Lees–McRae began moving toward offering a four-year program in the late 1980s, and the school's president made the recommendation to the board of trustees in 1987. The Southern Association of Colleges and Schools granted Lees–McRae status as a four-year college in 1990. In 2005, Lees–McRae became the first expansion site for New Opportunity School for Women, a program that helps educate and employ women in Appalachia.

Campus
Landmarks on campus include the historic Rock House, built in 1920 of native stone; Tufts Tower, a former water tower that houses the campus chimes; and the North Carolina Building, completed in 1922 and one of three permanent buildings planned by the college's founder. Also, there is Tate Residence Hall, originally the town hospital; and Tennessee and Virginia residence halls, constructed from stones from those respective states. The college's bookstore, named The Exchange, accepted chickens, pigs, grain, other crops and livestock in exchange for education costs in the early years of the college's history.

In 2003, the college saw its first major construction in 20 years with the opening of the Arthur–Lauritsen–Sanders Track and Field Venue.
In 2008, the William Reynolds Gymnasium, originally built in 1938 with the aid of students, was renovated as part of the new Carol and Glenn Arthur Student Recreation Complex.

In 2020, a new, state-of-the-art turf surface was installed at Tate Field.

In 2021, The Summit, the campus dining hall, was completely renovated. The new space, with timber beam ceilings and stone accents, highlights the "in, of, and for the mountains" aesthetic of the campus grounds.

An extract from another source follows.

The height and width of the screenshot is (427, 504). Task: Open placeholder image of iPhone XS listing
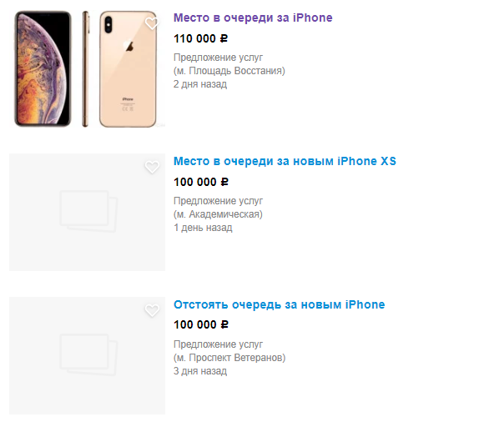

A comprehensive renovation of Historic Commons began in early 2022. The work includes a complete renovation of the Tennessee and Virginia residence halls, plus the repurposement of the North Carolina Building to serve as a student hub. In addition, the Cannon Classrooms and North Carolina Annex will be replaced with new modern structures. The highlight of the project will be a complete restoration of the Pinnacle Room, the college's original dining room. Behind Historic Commons, a new recreation lawn and improved parking access will round out the project.

Housing
There are several residence halls at Lees–McRae College, providing multiple college living experiences; many of the housing options are even pet-friendly. Housing facilities include the following:

Avery Residence Hall
Baldwin Residence Hall
Bentley Residence Hall
Bobcat Way Houses
Cannon Cottage
Hemlock Village
McMillan Residence Hall
Tate Residence Hall
Tennessee Residence Hall
Virginia Residence Hall

Organization
The college has seven academic divisions: Business Administration, Creative and Fine Arts, Education, Humanities, Nursing and Allied Health, Science and Mathematics, and Social and Behavioral Sciences. The college offers 15 majors. During its junior college days, the college awarded the Associate of Arts and Associate of Science degrees. In 1990 the associate degree programs were abandoned and students began courses of study for the Bachelor of Arts or Bachelor of Science degree. The college offers degree completion programs in birth–kindergarten education, elementary education, criminal justice, and nursing at three community college sites in Western North Carolina. The Theatre Arts Department also offers a Bachelor of Fine Arts degree.

Sports, clubs, and traditions
The athletic department offers intramural opportunities for several sports. The newest is the competitive climbing team as a club sport.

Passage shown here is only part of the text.